(Credits: Far Out / YouTube Still / Raph_PH)
Thu 4 September 2025 4:00, UK
Whether it be during family car journeys or shared lifts with friends, the best musical educations take place in the back seat of a car.
For me, it was yelling along to Foo Fighters’ Wasting Light with my dad at the wheel. For others, like Thom Yorke‘s son Noah, it was discovering Tom Waits while hitting the road with his parents.
Speaking to Far Out in 2023, the Radiohead frontman’s son gave us nine of his favourite albums of all time, including the creative products of Death Grips and John Frusciante: an eclectic mix to say the least. But it was Tom Waits’ Rain Dogs that was awarded Yorke’s first pick from the 20th century.
In his own words, the 1985 album was “impossible not to include” with its mix of western-tinged blues, raspy piano ballads and guitar lines courtesy of Keith Richards. Yet Yorke’s choice of album comes as no surprise; after all, he first heard it in the car. “All of these songs are imprinted onto my brain from years of listening to them in the car with my parents when I was small, and as I have grown up, they have never left,” Noah admitted, adding, “[Rain Dogs is] a very formative album for me; Waits’ cast of colourful characters pretty much feel like old friends.”

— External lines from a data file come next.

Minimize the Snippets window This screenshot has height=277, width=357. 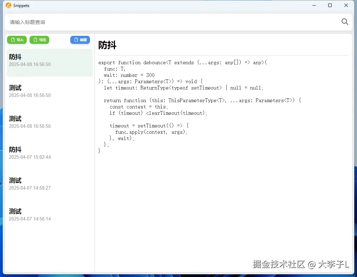tap(314, 5)
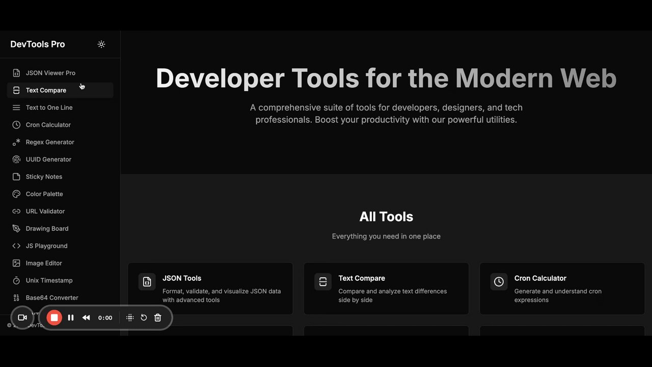This screenshot has height=367, width=652.
Task: Click the Drawing Board pen icon
Action: coord(16,229)
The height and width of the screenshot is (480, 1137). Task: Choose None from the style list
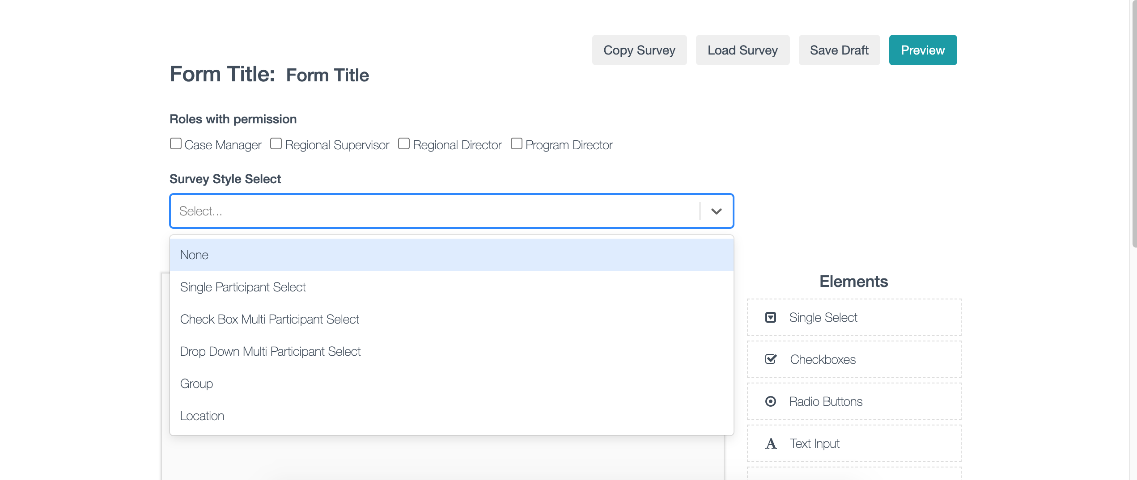pos(194,255)
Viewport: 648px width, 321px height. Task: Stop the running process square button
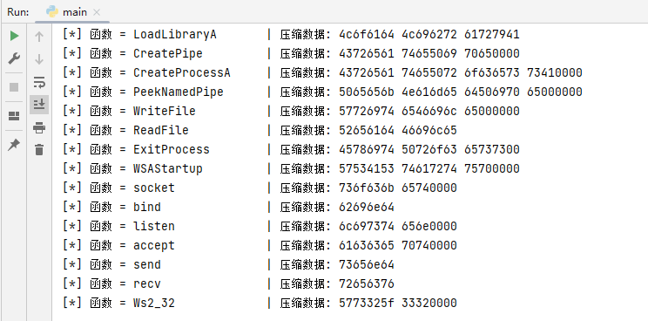coord(14,87)
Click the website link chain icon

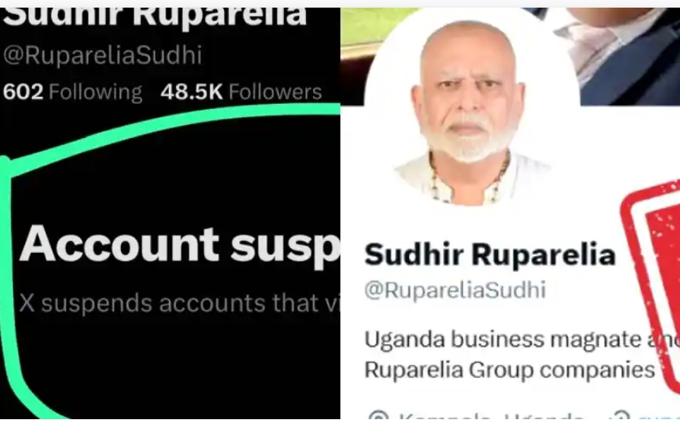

In short, Noah appears to have inherited his dad’s music taste, just as he has his musical talent. Speaking to The Guardian in 2023, the elder Yorke professed his love for Waits. “I think I was 17 when Rain Dogs came out,” he said, “I bought the cassette and gazed at the weird guy held by his mother [on the cover] wondering what the fuck that was about. That cassette had a magic I couldn’t figure out…and I got more and more sucked in; it crept deep into my subconscious”.
He elaborated on how enmeshed he became with the record, sleeping to it playing on his Walkman and waking up to it “still on autorepeat”. The balladic nature of the tracks painted a very vivid picture for young Thom, where he imagined “every track was a short movie set in a mysterious, circus-like down-at-heel America that I had almost no understanding of, with different characters both in the lyrics and the instruments, an entire universe revealed to me for a few minutes only to drop me at the other end of the block, no idea how I’d got there”.
According to Yorke, “every lyric” on the album is an “effortless rhyme”, a piece of poetry worthy of another artist’s envy.
He concluded, highlighting the remastered version’s efficacy, stating, “This record has never got tired for me, though I have played it over and over throughout my life, as did my kids growing up. This new mastering has brought all those feelings back to me, back to now, as if it had just been released.”
Waits’ ninth studio album, released via Island Records, serves as a departure from his earlier, gentler sound found on 1973’s Closing Time, featuring crooners like ‘I Hope That I Don’t Fall in Love With You’ and ‘Martha’. Not only was the album his first collaboration with the guitarist Marc Ribot, but it also marked the musician’s first recording with The Rolling Stones’ Keith Richards, who plays on ‘Big Black Mariah’, ‘Union Square’ and ‘Blind Love’.
For music fanatics far and wide, Rain Dogs is known as the second instalment in the artist’s mid-career trilogy, succeeded by Swordfishtrombones and Frank’s Wild Years, respectively. Renowned for its melange of musical genres and styles, the album is an elegy to the setting in which it was written, gleaned from the sounds and people that make up the impoverished borough.
Lyrically, the album focuses on the “urban dispossessed” of New York, given it was written by Waits in a dusty Manhattan basement. Despite having peaked at 29 in the UK charts, Rain Dogs had gone down in musical history as a cacophony of street sounds, accordion segments and a Beatnik vision that never dies.